Panglima Jilah berharap film itu dapat menjadi sarana memperkenalkan budaya Dayak kepada masyarakat luas.
Panglima Jilah atau Pangalangok Jilah, nama aslinya adalah Agustinus Jilah.
Ia lahir pada 19 Agustus 1980 di Toho, tepatnya Desa Sambora, Kabupaten Mempawah, Kalimantan Barat (Kalbar), Indonesia.
Panglima Jilah adalah cucu dari seorang panglima yang sangat terpandang pada jaman kerajaan.
Maka tidak heran Panglima Jilah sangat disegani sekaligus dikagumi khususnya di Pulau Kalimantan.
Ia berdiri di barisan terdepan untuk memperjuangkan hak masyarakat yang terancam dirampas pihak lain.
Hingga Panglima Jilah pun dijadikan simbol perjuangan masyarakat dalam mencari keadilan di tanah leluhurnya.
Ia menguasai seni beladiri tradisional Dayak dan memiliki kesaktian ilmu kebal.
Tubuhnya dibalut dengan tato khas Dayak hingga penampilan Panglima Jilah selalu menarik perhatian.
Namun dibalik itu semua, Panglima Jilah melalui masa lalu yang penuh liku dan bisa dikatakan sangat miris.
Pada masa kecilnya, Panglima Jilah memiliki kelainan dibandingkan dengan teman-temannya kala itu.
Konon katanya lidahnya sering keluar, perut buncit dan keterbatasan dalam bicara alias gagap.
Namun dengan kegigihan yang dimiliki seperti halnya spirit para leluhur, perlahan Panglima Jilah mampu mengatasi semuanya hingga normal.
Kini Ia pun sangat dikagumi khususnya suku Dayak.
Ia tampak sangat tangguh dan menjadi orator ulung untuk membakar semangat Pasukan Merah.
Bersama sekitar 44 ribuan Pasukan Merah, Panglima Jilah menjadi orang terdepan untuk memperjuangkan keadilan dan bertanggung jawab penuh atas adat budaya Dayak.
Sejumlah persoalan yang merugikan masyarakat telah dituntaskan hanya bermodal keberanian dan kemampuannya beradu pendapat.
Walau demikian, Panglima Jilah sangat menyadari semua itu adalah titipan. Ia tidak sombong, tidak pula semena-mena.

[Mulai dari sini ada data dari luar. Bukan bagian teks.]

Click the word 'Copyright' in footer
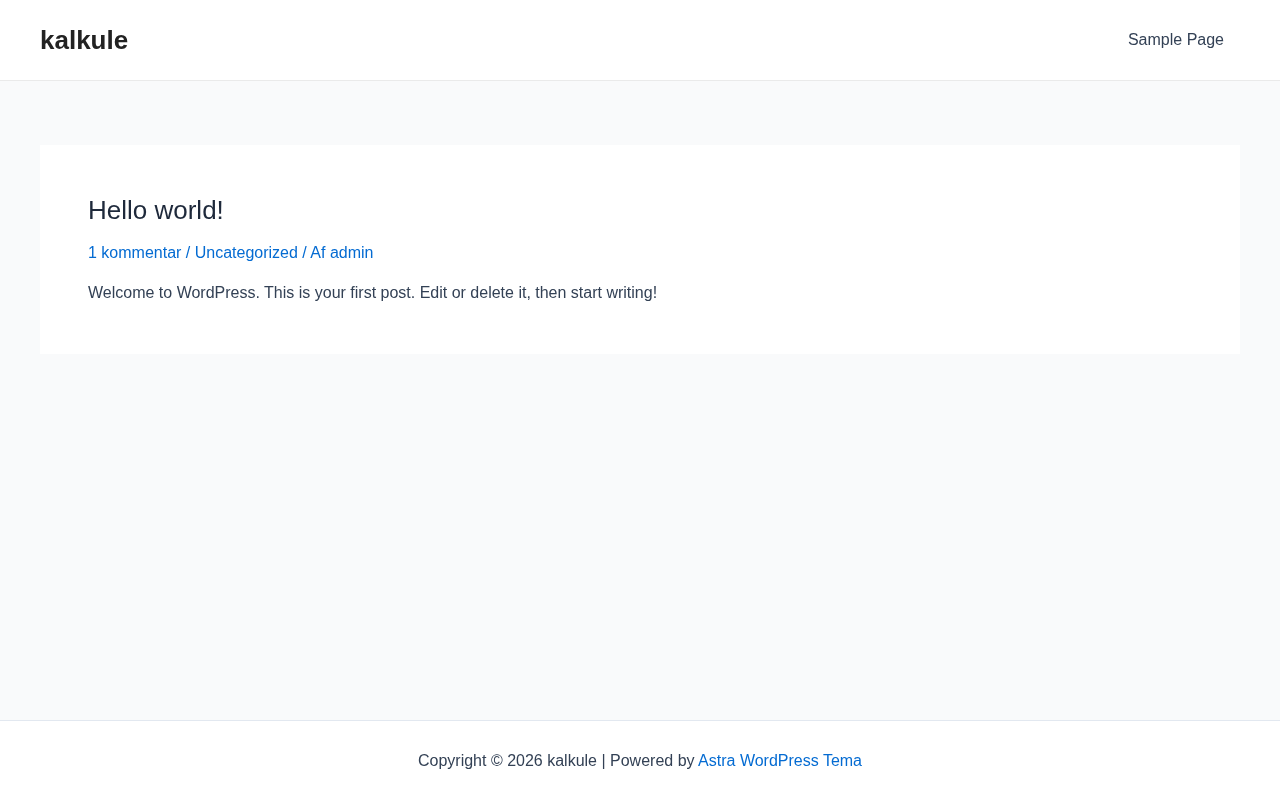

Sebaliknya, Panglima Jilah adalah sosok rendah hati dan selalu mengutamakan kedamaian satu sama lain.
Ia sangat ramah, murah senyum, peduli dengan masyarakat dan lingkungannya.

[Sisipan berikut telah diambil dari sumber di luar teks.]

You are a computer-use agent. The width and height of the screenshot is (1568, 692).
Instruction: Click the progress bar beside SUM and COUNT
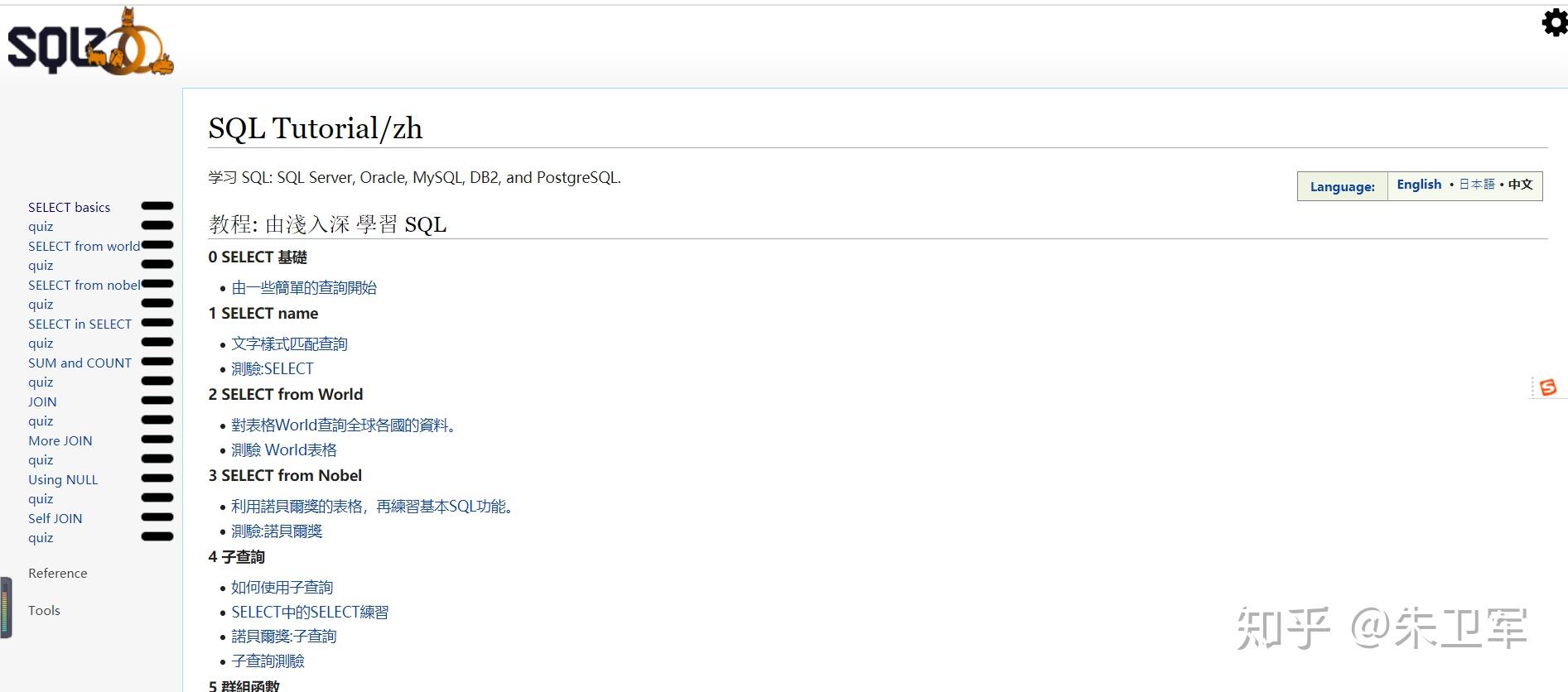[x=157, y=362]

Bersama Pasukan Merah yang dipimpinnya, Panglima Jilah terus menghidupkan tradisi dan adat istiadat yang mulai tergerus jaman.

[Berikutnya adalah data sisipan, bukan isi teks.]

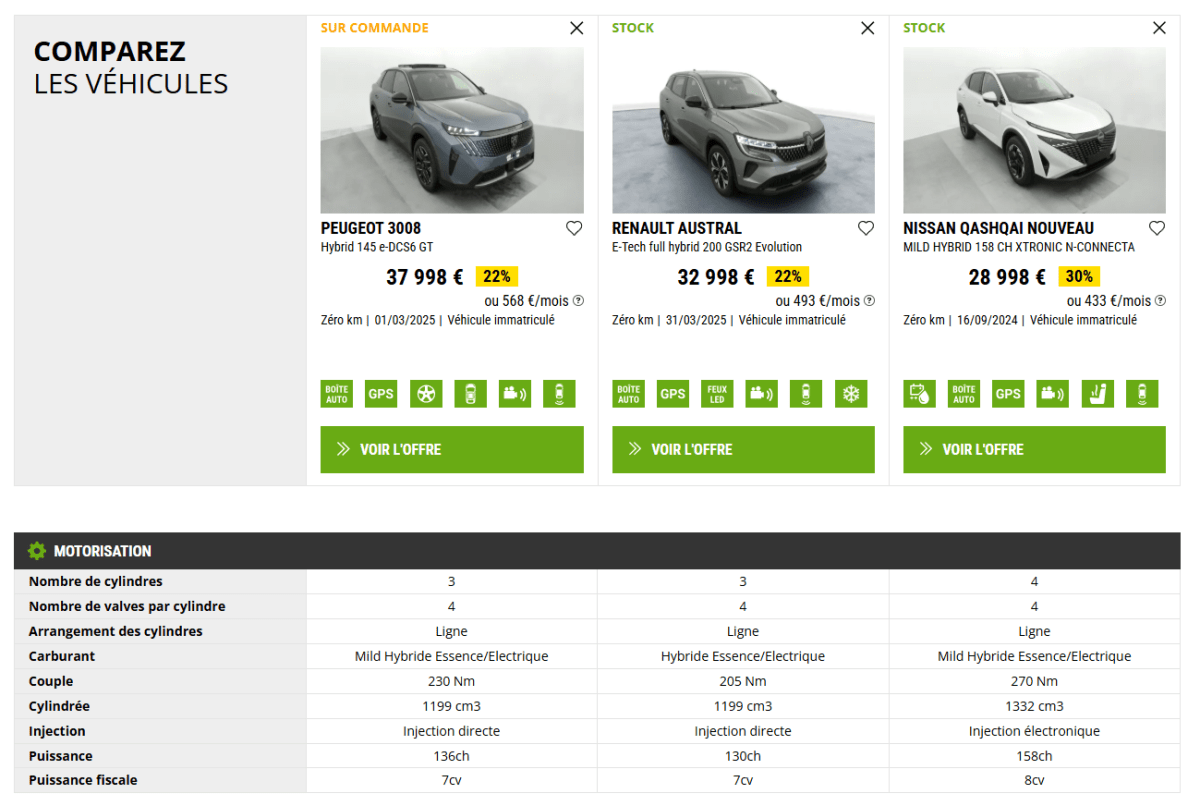Viewport: 1200px width, 806px height.
Task: Click the heated seat icon on Nissan Qashqai
Action: [1097, 394]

Ia merangkul kaum muda untuk bersama-sama menghidupkan adat budaya serta melestarikan hutan Kalimantan.
Lalu siapakah yang layak menjadi Pasukan Merah?
Ternyata menjadi Pasukan Merah tidak semudah yang dibayangkan. Ada tahapan seleksi dan harus memenuhi sejumlah persyaratan baru bisa menjadi Pasukan Merah.
Selain seleksi kemampuan fisik, Pasukan Merah harus rendah hati, tidak radikalis, membela yang benar, dan menjadi garda terdepan untuk keutuhan Negara Kesatuan Republik Indonesia atau NKRI.
Jika melanggar satu saja syarat-syarat tersebut, maka dipastikan si pelanggar dikeluarkan dari Pasukan Merah.